Aim
Copy out the records from the line with "Given: Collapse the" to the line with "should pyautogui.click(x=313, y=83).", character for character.

The input
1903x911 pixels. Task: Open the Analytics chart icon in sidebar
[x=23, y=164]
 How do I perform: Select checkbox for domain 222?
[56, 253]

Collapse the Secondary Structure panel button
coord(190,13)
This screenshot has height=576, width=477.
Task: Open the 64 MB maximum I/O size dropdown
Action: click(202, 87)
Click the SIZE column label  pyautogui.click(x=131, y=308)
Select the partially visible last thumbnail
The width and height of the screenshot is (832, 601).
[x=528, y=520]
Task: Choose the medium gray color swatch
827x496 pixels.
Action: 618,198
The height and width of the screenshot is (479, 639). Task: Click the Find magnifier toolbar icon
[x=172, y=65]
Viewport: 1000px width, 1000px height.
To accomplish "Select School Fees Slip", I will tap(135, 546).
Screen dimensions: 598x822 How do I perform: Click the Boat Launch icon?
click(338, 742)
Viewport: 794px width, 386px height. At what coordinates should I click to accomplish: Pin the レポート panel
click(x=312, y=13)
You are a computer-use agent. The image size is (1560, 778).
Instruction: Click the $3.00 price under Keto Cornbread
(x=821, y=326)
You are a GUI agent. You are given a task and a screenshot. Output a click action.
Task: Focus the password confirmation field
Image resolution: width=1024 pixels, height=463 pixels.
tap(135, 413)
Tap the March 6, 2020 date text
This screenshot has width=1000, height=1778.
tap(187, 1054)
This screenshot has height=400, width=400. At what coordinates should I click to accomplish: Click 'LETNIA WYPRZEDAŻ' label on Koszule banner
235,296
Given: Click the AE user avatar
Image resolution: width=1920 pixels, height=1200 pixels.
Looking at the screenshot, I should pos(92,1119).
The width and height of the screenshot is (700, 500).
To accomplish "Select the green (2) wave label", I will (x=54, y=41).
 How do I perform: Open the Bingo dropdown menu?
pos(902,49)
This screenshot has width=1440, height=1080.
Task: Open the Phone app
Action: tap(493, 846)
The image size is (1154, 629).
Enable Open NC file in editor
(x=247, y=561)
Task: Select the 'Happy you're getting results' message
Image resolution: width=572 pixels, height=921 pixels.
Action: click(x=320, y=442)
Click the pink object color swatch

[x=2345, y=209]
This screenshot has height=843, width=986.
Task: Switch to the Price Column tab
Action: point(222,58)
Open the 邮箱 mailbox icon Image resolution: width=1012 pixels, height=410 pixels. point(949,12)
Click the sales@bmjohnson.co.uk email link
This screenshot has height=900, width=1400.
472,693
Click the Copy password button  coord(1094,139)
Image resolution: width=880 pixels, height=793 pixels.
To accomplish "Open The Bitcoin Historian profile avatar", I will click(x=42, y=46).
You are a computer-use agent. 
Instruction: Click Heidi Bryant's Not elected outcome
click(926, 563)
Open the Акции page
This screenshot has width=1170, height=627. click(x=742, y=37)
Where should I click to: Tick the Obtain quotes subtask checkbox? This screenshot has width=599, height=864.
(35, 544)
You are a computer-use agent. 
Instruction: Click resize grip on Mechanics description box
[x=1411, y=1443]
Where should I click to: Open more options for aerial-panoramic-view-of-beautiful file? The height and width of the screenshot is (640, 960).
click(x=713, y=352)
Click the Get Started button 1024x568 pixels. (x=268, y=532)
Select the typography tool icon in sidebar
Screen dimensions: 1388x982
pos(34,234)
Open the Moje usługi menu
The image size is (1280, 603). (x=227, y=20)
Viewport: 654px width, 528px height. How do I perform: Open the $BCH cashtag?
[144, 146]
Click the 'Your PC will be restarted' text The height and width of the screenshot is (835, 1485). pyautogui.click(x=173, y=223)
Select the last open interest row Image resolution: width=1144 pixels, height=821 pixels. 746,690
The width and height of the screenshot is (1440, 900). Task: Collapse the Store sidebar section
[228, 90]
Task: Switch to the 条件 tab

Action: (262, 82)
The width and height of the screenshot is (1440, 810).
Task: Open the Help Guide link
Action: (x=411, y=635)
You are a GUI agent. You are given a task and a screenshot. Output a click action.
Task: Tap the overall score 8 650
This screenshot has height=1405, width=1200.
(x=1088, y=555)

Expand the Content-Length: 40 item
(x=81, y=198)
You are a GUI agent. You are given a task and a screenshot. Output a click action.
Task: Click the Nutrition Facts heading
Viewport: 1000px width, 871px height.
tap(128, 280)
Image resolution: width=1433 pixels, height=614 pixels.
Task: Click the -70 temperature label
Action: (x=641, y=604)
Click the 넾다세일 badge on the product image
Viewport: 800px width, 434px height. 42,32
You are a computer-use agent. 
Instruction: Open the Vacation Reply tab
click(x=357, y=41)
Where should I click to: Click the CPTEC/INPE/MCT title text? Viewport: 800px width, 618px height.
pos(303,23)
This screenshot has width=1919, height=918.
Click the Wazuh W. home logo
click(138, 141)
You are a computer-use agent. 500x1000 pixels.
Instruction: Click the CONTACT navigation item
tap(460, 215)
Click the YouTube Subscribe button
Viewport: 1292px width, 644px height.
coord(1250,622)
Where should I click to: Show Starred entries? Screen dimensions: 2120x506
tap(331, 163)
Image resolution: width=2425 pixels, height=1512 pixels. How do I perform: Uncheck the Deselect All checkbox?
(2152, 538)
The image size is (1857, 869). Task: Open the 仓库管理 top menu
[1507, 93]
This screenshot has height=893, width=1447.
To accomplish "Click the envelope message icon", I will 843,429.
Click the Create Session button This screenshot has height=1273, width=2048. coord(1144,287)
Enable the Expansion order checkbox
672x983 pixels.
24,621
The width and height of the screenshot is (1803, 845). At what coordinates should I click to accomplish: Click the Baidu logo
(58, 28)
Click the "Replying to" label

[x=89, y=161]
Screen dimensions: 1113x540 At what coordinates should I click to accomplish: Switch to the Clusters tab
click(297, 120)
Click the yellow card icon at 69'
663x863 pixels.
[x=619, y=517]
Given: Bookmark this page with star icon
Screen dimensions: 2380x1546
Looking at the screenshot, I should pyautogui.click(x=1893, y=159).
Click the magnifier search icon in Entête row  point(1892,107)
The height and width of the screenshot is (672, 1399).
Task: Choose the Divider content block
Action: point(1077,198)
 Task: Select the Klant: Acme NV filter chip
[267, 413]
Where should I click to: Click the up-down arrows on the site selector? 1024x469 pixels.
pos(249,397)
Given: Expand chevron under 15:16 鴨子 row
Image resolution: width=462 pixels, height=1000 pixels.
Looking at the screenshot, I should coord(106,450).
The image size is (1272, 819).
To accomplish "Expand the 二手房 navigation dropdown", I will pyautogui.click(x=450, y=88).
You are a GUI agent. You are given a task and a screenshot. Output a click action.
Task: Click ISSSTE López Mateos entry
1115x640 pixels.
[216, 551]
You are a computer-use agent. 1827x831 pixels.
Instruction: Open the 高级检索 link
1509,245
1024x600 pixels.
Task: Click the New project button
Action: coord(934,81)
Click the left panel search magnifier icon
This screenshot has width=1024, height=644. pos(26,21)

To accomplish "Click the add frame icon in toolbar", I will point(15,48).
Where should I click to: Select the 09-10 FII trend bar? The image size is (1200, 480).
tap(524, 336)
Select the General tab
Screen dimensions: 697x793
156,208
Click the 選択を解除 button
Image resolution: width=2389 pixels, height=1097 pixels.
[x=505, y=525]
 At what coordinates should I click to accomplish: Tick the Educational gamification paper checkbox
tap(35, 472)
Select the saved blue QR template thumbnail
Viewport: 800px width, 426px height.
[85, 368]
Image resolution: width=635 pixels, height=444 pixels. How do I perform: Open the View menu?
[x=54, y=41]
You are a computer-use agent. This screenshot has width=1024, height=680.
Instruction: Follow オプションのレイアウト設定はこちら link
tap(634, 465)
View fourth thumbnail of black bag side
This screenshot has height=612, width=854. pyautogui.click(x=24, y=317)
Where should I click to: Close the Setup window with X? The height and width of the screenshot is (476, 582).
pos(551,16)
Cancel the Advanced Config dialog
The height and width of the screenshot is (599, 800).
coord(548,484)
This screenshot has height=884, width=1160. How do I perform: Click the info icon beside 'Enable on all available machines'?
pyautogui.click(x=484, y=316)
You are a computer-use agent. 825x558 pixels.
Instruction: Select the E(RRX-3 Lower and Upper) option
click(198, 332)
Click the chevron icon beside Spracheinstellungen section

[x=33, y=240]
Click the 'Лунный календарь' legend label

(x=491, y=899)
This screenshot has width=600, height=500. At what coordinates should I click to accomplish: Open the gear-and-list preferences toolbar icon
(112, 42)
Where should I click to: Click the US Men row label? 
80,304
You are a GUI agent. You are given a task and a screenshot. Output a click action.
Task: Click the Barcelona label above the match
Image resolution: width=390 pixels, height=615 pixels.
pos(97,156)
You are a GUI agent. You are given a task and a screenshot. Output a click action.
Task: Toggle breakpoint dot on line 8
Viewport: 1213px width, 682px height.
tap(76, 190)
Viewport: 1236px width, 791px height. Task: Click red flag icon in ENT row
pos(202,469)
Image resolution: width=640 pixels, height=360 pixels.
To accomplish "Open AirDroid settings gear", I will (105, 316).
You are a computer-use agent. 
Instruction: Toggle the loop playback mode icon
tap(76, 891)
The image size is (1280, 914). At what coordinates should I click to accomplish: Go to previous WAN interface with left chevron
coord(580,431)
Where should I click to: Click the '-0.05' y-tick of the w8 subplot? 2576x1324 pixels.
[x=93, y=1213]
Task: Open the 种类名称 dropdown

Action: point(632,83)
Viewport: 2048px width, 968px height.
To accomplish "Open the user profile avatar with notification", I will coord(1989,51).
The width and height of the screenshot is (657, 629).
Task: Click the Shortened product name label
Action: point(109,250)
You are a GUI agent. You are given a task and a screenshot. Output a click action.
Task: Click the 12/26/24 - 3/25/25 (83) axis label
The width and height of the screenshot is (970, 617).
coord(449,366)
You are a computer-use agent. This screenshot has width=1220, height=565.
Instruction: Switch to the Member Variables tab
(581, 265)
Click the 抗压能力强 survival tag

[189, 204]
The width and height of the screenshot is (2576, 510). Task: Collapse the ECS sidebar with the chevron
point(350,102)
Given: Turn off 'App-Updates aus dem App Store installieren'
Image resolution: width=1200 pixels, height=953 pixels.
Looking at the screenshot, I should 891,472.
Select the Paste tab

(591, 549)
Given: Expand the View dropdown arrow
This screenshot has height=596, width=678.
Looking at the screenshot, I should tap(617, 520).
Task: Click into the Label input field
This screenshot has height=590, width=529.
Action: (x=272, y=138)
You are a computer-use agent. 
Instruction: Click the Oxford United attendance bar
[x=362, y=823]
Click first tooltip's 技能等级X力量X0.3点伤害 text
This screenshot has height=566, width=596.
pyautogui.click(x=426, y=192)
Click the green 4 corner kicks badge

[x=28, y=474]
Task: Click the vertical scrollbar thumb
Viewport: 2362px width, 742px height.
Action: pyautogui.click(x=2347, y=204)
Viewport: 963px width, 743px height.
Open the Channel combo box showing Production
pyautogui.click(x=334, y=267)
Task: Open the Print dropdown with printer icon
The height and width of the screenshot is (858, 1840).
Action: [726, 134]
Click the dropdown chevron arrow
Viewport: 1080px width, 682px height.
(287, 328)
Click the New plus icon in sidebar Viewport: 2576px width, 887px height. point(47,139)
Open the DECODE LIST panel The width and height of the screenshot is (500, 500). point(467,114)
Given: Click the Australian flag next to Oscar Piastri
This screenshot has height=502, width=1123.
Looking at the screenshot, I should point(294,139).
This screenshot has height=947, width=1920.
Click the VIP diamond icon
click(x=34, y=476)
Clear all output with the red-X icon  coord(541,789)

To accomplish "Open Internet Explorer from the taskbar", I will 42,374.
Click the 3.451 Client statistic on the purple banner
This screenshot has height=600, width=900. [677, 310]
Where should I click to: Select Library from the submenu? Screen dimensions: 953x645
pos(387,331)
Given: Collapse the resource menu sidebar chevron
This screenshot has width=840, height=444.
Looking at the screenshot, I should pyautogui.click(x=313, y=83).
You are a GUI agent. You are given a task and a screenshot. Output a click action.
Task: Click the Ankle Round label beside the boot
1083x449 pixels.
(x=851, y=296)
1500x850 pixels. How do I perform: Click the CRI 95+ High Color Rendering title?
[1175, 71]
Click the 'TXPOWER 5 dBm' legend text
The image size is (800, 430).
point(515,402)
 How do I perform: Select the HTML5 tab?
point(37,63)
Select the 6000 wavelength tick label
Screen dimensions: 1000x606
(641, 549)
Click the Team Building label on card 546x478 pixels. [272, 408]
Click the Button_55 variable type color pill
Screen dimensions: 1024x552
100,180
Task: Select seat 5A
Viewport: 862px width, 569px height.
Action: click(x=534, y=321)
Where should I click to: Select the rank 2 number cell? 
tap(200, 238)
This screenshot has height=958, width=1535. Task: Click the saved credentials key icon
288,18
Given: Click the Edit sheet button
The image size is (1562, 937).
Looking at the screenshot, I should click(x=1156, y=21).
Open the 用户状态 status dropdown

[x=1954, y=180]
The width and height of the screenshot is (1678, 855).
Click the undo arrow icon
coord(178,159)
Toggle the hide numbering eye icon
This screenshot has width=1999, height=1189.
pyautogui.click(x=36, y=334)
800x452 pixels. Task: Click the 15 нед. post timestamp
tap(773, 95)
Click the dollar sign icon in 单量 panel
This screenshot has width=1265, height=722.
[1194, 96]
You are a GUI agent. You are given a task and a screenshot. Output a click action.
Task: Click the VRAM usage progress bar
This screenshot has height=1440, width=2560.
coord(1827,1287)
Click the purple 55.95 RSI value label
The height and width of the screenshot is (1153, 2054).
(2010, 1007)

Response to this exercise
Given: Collapse the resource menu sidebar chevron
This screenshot has width=840, height=444.
Looking at the screenshot, I should pyautogui.click(x=313, y=83).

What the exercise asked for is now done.